Our results are in contrast with the work of Kale et al. and Lin et al. [10, 11], who reported extensive tubular regeneration after transplantation of Lin− c-kit+ mouse HSCs into mice subjected to renal ischemia. Several explanations related to differences in the protocols for stem cell isolation, transplantation, and detection might account for this discrepancy. First, we employed human rather than mouse cells. Differences in progenitor components in these stem cell preparations might contribute to the different outcomes. Thus, cells in blood or bone marrow that do not have the CD34+CD133+ cell phenotype might be indeed capable of renal tubular differentiation. Second, whereas mouse stem cells were transplanted systemically prior to injury to establish chimerism, we injected our preparation directly into the kidney after injury, so as to mimic the clinical setting more closely. It is therefore probable that either priming or differentiation in bone marrow is a prerequisite for human CD34+ cells to undergo renal tubular differentiation after they recirculate to the kidney. Third, different assays were used to detect tubular differentiation. The studies by Kale et al. and Lin et al. [10, 11] relied on X-gal staining to track cell fate and to monitor cell differentiation after HSC transplantation. This approach requires the establishment of a signal threshold, above which cells are designated as positive for β-galactosidase. Establishing such a threshold in renal tubules that express high levels of endogenous β-galactosidase might be rather difficult and staining might be therefore hard to interpret. In contrast, the creation of human/mouse chimeras in the ischemia model afforded us the opportunity to use highly specific human Abs that do not cross react with mouse tissue and therefore do not produce background staining and preclude contamination by mouse cells.

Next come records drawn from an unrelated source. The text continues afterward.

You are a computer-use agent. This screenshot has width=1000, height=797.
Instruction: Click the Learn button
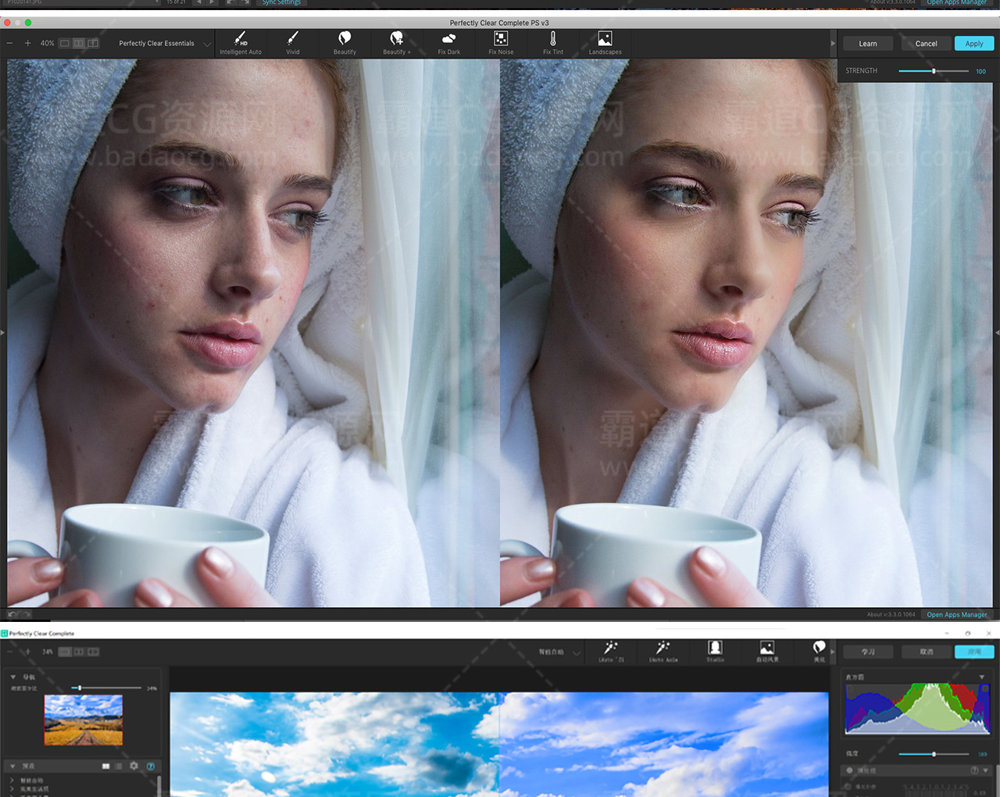click(868, 44)
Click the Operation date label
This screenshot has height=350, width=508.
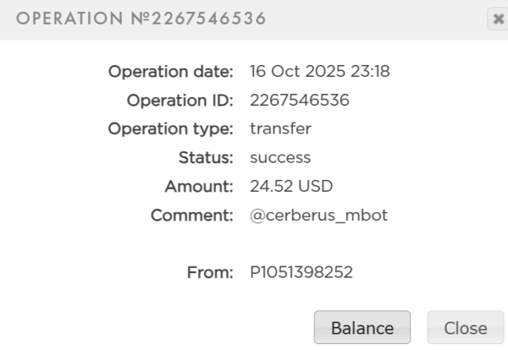pyautogui.click(x=171, y=72)
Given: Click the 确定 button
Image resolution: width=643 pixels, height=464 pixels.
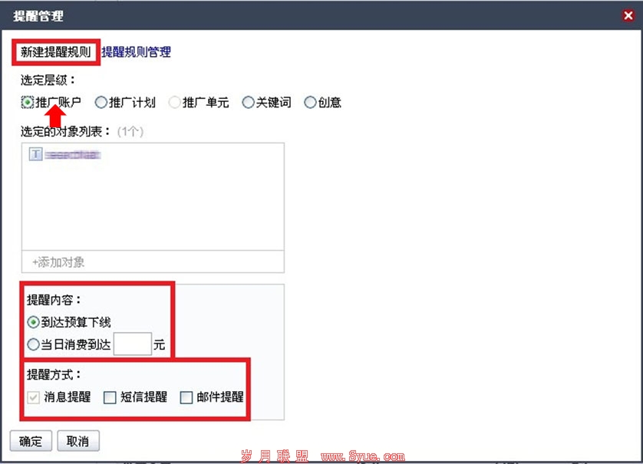Looking at the screenshot, I should pyautogui.click(x=31, y=441).
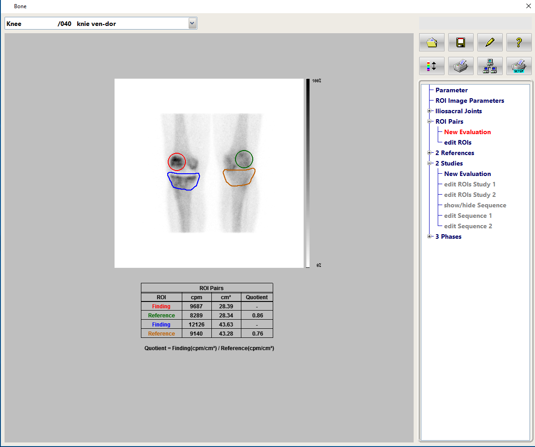Open the color scale adjustment tool
Screen dimensions: 535x447
tap(432, 66)
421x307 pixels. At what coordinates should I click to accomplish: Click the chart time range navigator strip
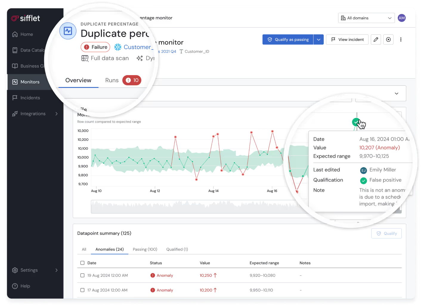194,207
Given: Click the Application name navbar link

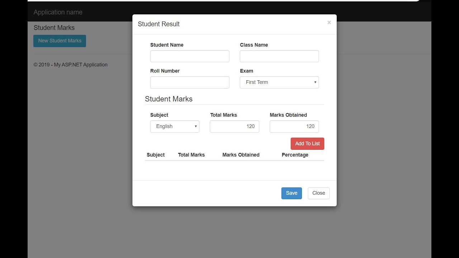Looking at the screenshot, I should point(58,12).
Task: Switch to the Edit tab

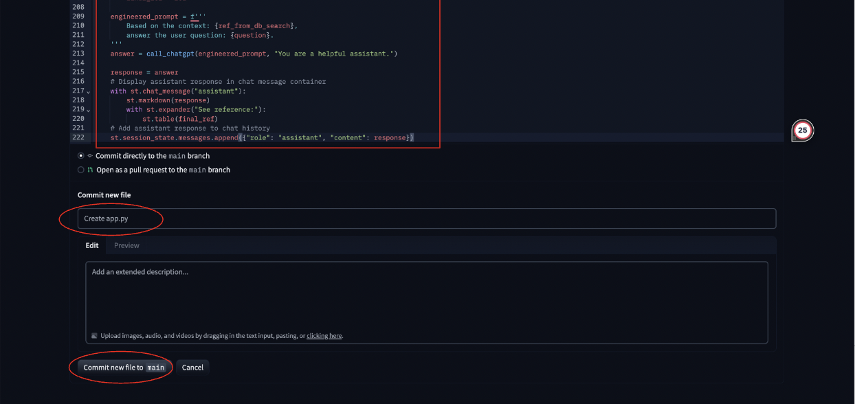Action: [x=92, y=245]
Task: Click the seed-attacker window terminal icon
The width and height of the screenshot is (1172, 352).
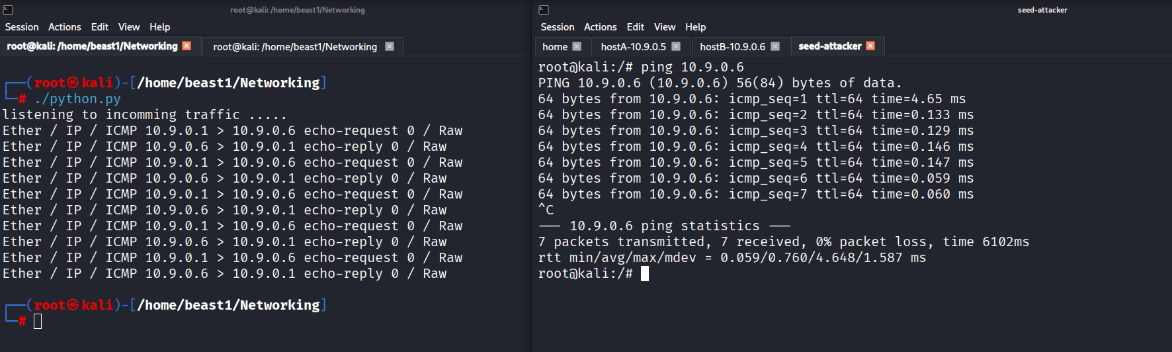Action: (x=544, y=10)
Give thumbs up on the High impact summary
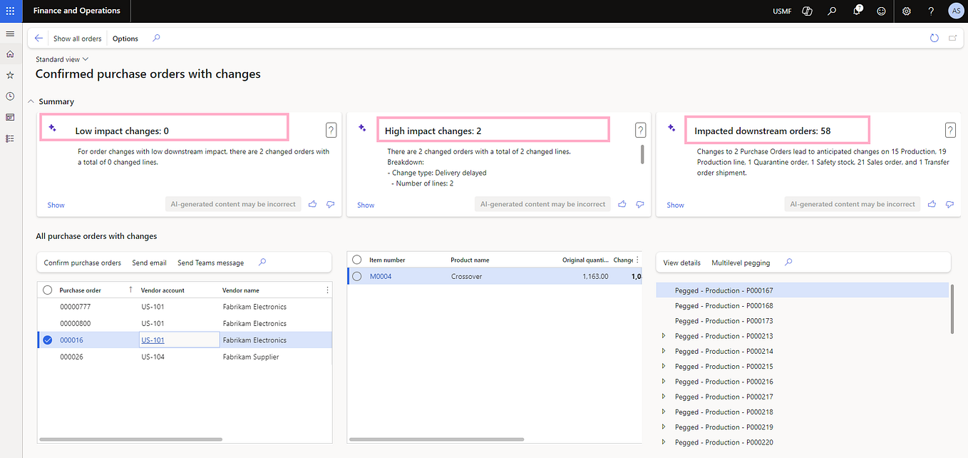This screenshot has width=968, height=458. (x=622, y=204)
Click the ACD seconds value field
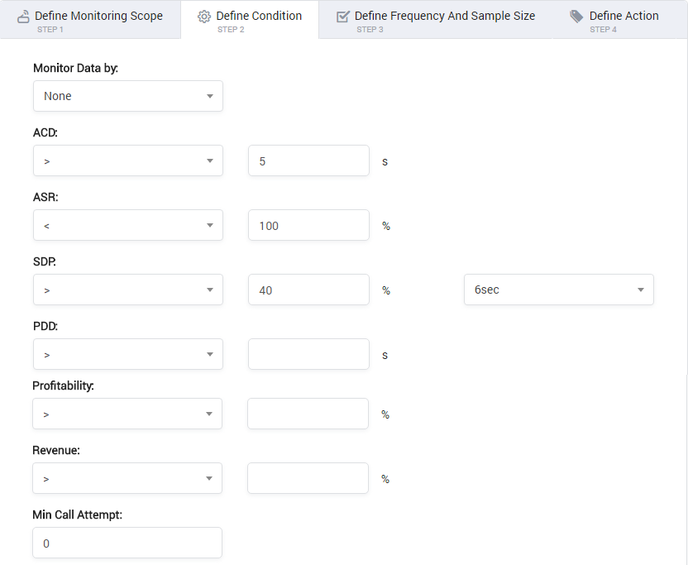The height and width of the screenshot is (565, 688). [x=308, y=160]
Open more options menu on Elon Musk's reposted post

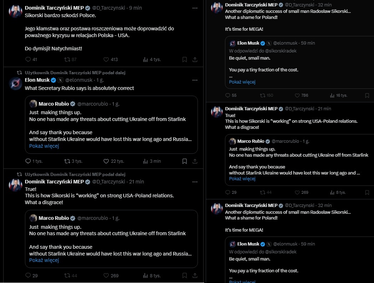pos(195,80)
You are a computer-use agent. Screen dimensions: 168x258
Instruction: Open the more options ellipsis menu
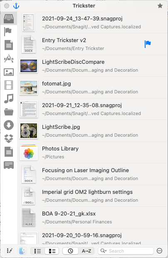pyautogui.click(x=159, y=251)
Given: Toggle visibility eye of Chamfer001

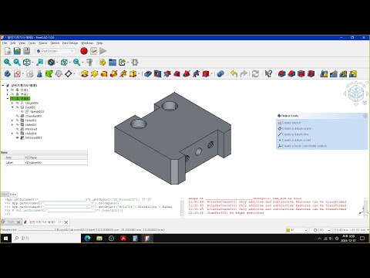Looking at the screenshot, I should click(17, 116).
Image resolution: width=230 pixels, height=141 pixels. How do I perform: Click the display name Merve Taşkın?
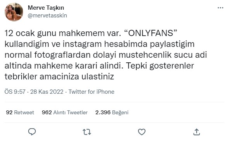click(x=46, y=8)
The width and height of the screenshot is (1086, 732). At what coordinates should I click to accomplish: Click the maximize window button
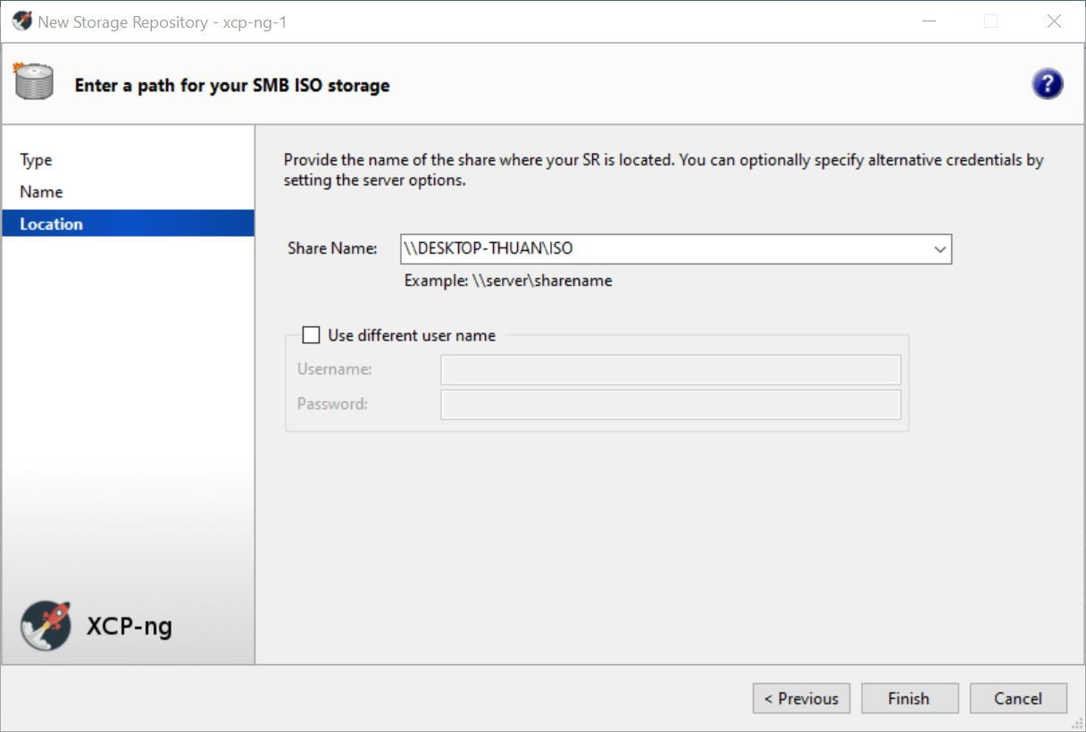tap(990, 21)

The data presented here did not address the potential beneficial effects of stem cell injection on kidney function after ischemic injury or when attempting to grow kidney rudiments in vivo, regardless of whether cells undergo overt tubular differentiation. Fraidenraich et al.  have recently demonstrated an embryonic stem cell-based rescue of a lethal cardiac defect in vivo via defined secreted factors. In addition, as recently shown for adult mouse skeletal muscle stem cells , human HSCs may exert functional benefits via engraftment into renal microvasculature and angiogenesis, which in turn can salvage tubular cells. In any event, the failure of HSCs to contribute to the formation of new tubules in the present study underscores the need for identifying additional stem cell sources applicable for kidney regeneration.